Arthofer said that if she was given a choice between taking an in-person or online class, even if the professor told her the online class would be easier, she would still take the in-person class.

“Even though it’s harder, I feel like my learning would still be a lot better in-person,” Arthofer said. “Connecting with your teachers and being able to ask them questions is a little easier when you can do it in person and sit down and they can explain it to you.”

Rogers said he thinks the university has been doing a good job of following the social distancing guidelines in his in-person classes, and that it would be nice if students were given a choice between in-person and online. He said that whether or not classes stayed online, it wouldn’t affect his choice to continue his education, but that it did sway his decision when he was originally starting college this fall.

Snyder said that if he was an incoming freshman, he wouldn’t have gone to school in this climate.

“But I don’t really have a choice… it’s my last year. I’m not going to take a gap year because that wouldn’t make sense,” Snyder said.

Snyder said he is frustrated with how the university handled the pandemic, and believes the UI downplayed their knowledge of whether classes would remain online for the fall semester to ensure students would attend, in what he called “a cash grab.”

The UI faced $76 million in losses from March through August, and expected another $18.1 million loss in revenue, including a $3.1 million loss in state funding for fiscal 2021. The UI adjusted its tuition calendar for the fall, allowing students to be refunded at least some tuition if they withdraw before Sept. 27, which was done to allow students and families “more flexibility.”

Arthofer said she was happy to learn that Gov. Kim Reynolds had closed the bars in Iowa City on Aug. 27 due to the rising cases on COVID-19 in Johnson County. As of Sept. 4, Johnson County reported 4,356 confirmed positive cases.

“I think it’s kind of hard to ask everyone to throw away their social life when things are there and at their disposal,” Arthofer said.

Snyder added that he feels the university is unfairly putting the responsibility for maintaining health and safety on the students, while still providing an environment for the virus to spread.

“I get it, you can’t force it in-person,” Snyder said. “You can’t force it online, so they’re kind of [screwed] either way. But it definitely could have been done better.

━━━━━━━━━━━━━━━━

■ Required tasks:
a) According to the article on students and the fall semester, how many confirmed positive cases had Johnson County reported as of Sept. 4?
b) From the article on students and the fall semester, set down the passage that begins at the words "Rogers said he" and ends after the words "college this fall.".

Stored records
━━━━━━━━━━━━━━━━

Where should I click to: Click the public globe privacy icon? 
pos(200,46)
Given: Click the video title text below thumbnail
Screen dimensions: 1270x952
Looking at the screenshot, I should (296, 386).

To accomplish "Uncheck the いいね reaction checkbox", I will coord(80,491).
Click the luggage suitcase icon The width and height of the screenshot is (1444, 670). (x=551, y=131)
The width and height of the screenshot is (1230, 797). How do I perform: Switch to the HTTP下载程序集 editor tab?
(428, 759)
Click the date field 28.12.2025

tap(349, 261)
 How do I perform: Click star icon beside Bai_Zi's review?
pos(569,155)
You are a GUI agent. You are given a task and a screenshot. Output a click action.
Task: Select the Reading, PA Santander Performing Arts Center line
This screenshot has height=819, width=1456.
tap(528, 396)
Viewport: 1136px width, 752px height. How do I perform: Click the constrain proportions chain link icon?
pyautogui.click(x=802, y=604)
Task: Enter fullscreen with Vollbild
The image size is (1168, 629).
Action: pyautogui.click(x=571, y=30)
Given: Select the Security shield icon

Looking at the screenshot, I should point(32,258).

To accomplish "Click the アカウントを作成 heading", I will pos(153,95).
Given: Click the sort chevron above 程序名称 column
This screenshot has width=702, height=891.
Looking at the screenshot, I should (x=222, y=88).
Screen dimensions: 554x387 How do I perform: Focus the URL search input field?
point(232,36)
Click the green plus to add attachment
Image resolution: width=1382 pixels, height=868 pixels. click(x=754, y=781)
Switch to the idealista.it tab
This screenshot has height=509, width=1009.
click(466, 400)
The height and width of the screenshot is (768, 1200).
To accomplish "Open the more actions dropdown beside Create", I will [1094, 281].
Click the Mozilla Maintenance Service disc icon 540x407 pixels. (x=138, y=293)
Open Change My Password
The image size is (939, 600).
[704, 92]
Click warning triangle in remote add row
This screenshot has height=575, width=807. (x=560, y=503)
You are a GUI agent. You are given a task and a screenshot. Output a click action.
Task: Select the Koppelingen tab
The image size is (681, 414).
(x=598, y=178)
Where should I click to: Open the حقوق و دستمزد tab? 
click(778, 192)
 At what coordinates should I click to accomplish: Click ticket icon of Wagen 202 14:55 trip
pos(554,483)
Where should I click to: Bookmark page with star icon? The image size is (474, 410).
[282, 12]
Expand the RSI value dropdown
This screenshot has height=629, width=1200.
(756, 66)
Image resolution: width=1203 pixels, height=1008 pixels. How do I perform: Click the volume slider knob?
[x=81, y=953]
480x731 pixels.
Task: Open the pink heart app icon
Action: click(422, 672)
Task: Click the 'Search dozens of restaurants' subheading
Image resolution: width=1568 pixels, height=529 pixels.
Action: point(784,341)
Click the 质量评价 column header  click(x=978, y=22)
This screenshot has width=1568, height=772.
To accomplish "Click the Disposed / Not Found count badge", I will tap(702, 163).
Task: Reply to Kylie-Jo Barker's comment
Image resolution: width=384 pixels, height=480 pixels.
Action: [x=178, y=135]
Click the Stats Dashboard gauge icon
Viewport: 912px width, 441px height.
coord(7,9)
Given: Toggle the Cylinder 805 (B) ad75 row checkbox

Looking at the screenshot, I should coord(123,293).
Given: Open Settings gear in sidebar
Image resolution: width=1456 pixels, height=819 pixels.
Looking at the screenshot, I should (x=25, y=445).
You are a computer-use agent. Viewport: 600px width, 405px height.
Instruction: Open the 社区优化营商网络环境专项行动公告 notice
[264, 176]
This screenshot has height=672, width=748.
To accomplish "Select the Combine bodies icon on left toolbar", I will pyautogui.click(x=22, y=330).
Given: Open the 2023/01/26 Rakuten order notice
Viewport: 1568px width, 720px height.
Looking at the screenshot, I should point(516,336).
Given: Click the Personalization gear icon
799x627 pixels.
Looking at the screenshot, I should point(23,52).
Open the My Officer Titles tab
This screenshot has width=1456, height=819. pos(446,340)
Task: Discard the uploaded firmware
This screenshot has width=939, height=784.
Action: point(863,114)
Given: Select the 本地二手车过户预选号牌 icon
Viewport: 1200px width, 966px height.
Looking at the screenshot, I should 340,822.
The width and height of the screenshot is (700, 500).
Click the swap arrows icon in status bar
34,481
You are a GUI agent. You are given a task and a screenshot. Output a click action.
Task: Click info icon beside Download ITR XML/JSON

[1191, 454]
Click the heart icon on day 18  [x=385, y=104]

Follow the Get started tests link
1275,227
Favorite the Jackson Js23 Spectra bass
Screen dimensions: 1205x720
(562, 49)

━━━━━━━━━━━━━━━━

■ Answers by item number:
a) 4,356

b)
Rogers said he thinks the university has been doing a good job of following the social distancing guidelines in his in-person classes, and that it would be nice if students were given a choice between in-person and online. He said that whether or not classes stayed online, it wouldn’t affect his choice to continue his education, but that it did sway his decision when he was originally starting college this fall.